Your goal: Starting with the line that contains "The height and", repeat each line exactly through the final line of the listing. No picture should appear in the copy.
******************************
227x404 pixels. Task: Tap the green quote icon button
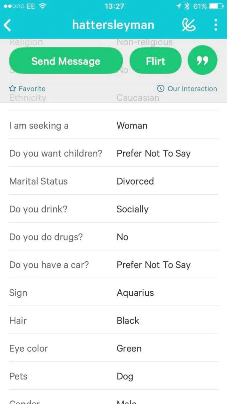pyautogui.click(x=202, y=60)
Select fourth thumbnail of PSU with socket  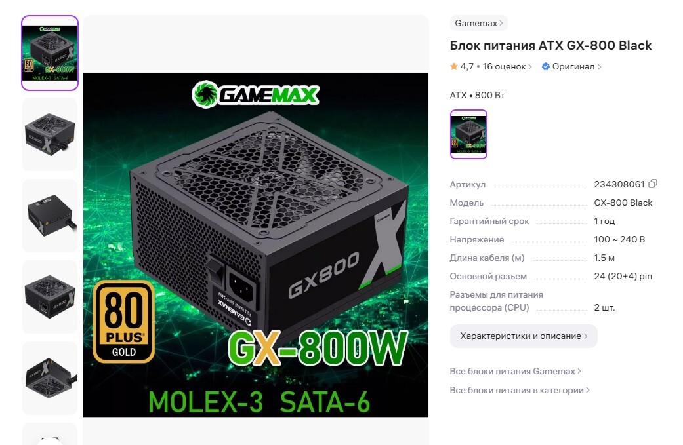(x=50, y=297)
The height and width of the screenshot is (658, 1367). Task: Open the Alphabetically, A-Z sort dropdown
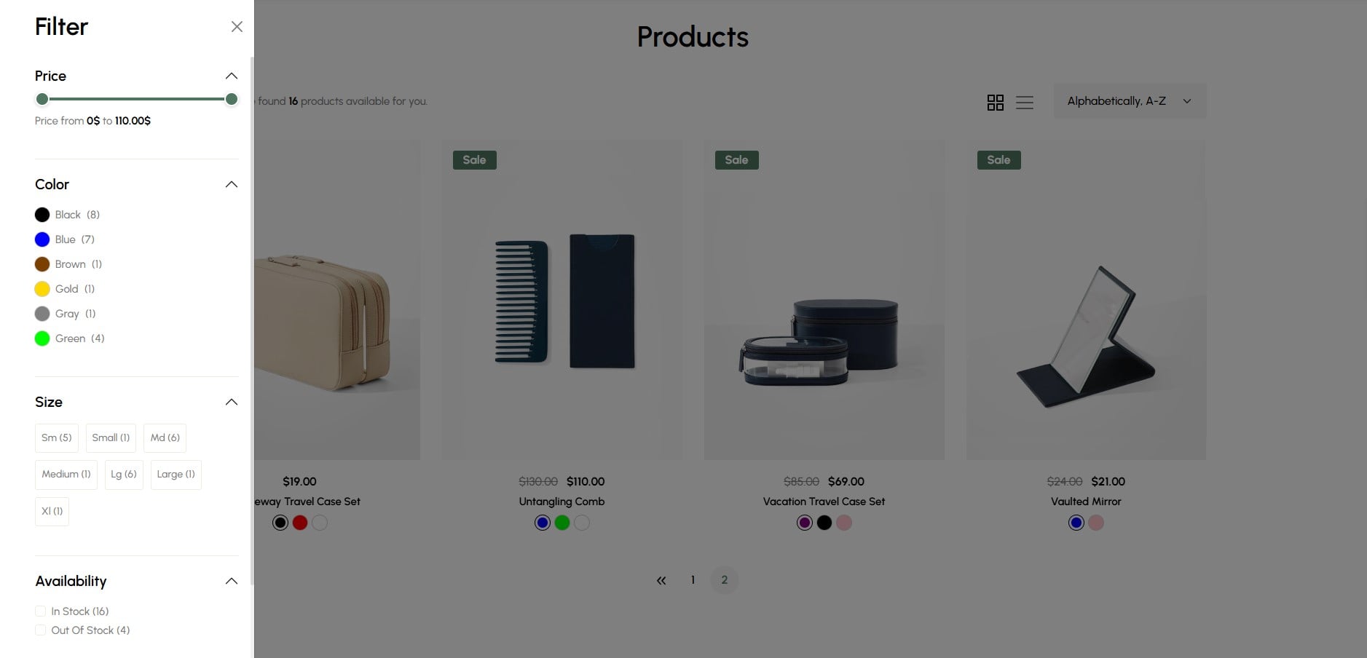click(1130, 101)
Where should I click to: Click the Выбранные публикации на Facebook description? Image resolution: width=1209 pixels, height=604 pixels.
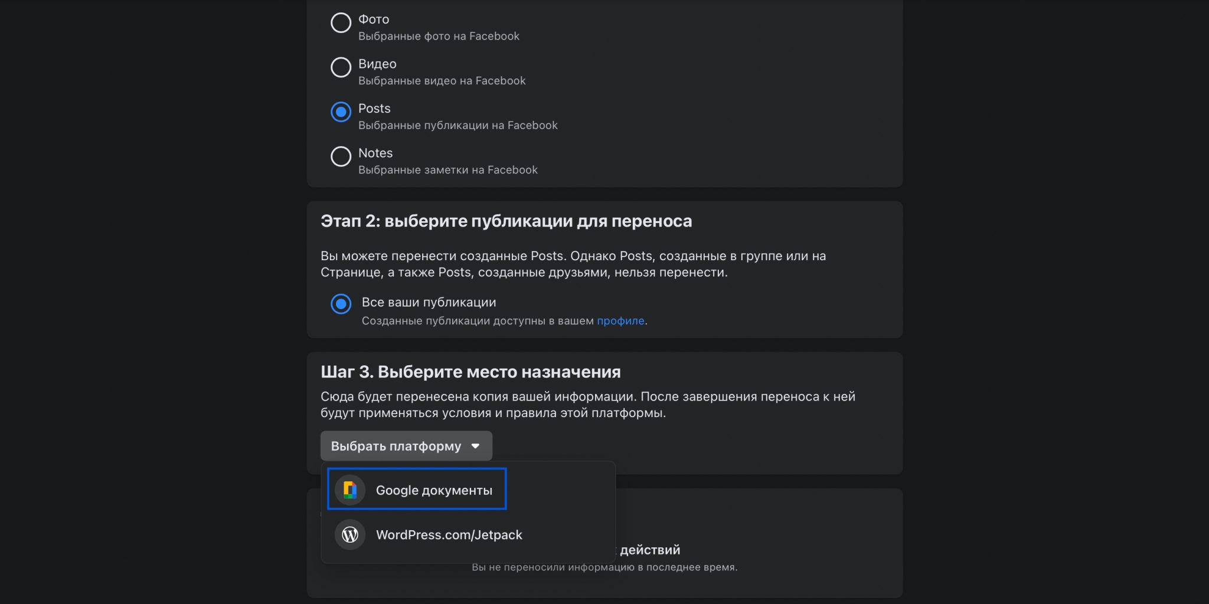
******************************
Result of the exercise:
The height and width of the screenshot is (658, 1367). Task: Open the Alphabetically, A-Z sort dropdown
click(1130, 101)
Where should I click to: Click the Выбранные публикации на Facebook description? Image resolution: width=1209 pixels, height=604 pixels.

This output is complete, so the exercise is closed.